La ministra de Inclusión, Seguridad Social y Migraciones, Elma Saiz, ha subrayado la importancia de que las administraciones trabajen conjuntamente en la lucha contra la pobreza. Saiz criticó a algunas comunidades autónomas por reducir los presupuestos dedicados a las rentas mínimas, al confiar demasiado en el Ingreso Mínimo Vital (IMV). Estas declaraciones se realizaron tras la IV reunión de la comisión de seguimiento del IMV, en la que participaron comunidades autónomas, la Federación de Municipios y Provincias (FEMP) y diversas entidades locales.
La ministra argumentó que el IMV, implementado hace seis años, se ha consolidado como una herramienta fundamental en la lucha contra la pobreza y la inclusión social. Según Saiz, la tasa de pobreza se ha reducido en casi tres puntos en la última década, alcanzando un 19,5%, el nivel más bajo en diez años. Este logro se ha conseguido a pesar de enfrentar desafíos significativos como conflictos cercanos a Europa, crisis climáticas y choques inflacionarios.

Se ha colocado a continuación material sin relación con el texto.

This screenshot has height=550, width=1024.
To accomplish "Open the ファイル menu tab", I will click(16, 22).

El Ingreso Mínimo Vital se ha convertido en una herramienta esencial para combatir la pobreza y promover la inclusión social, reduciendo la tasa de pobreza a su nivel más bajo en una década
Otro aspecto destacado por Saiz es la reforma del incentivo al empleo del IMV, diseñada para mejorar la inclusión laboral de los beneficiarios. Actualmente, dos de cada tres hogares que reciben el IMV también obtienen ingresos laborales. De los adultos beneficiarios que trabajan, casi nueve de cada diez tienen responsabilidades familiares. Para estos casos, los primeros 6.000 euros anuales adicionales por trabajo no afectan la prestación, y para ingresos superiores, solo se considera el 50%. Esta tasa de exención sube al 55% para hogares con complementos por discapacidad o monoparentalidad.

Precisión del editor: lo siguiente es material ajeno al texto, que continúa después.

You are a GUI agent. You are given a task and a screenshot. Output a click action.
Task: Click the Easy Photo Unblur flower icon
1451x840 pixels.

En la actualidad, el IMV beneficia a 860.000 hogares, alcanzando a unos 2,6 millones de personas, entre las cuales prácticamente la mitad son niños y adolescentes. Cerca del 70% de estas familias tienen menores a cargo, según datos del Ministerio. Saiz destacó que el IMV fue diseñado especialmente para proteger a las familias, conforme a las recomendaciones de instituciones europeas desde 2014. Desde la aprobación del IMV en 2020, más de 3,7 millones de personas y 823.000 beneficiarios han recibido el Complemento de Ayuda a la Infancia (CAPI), que proporciona un apoyo mensual extra por cada hijo a cargo.
Durante los últimos seis años, el IMV se ha incrementado en un 59%, ampliando su cobertura y capacidad protectora, alcanzando un 16% más de hogares que en 2025. Además, la eficiencia en la tramitación ha mejorado notablemente, reduciendo el tiempo medio de resolución de solicitudes a 99 días en 2025, lo cual supone una reducción de 104 días respecto a 2024. En los años 2025 y 2026, se ha implementado un sistema de doble actualización de las cuantías para mitigar el impacto de los reintegros indebidos.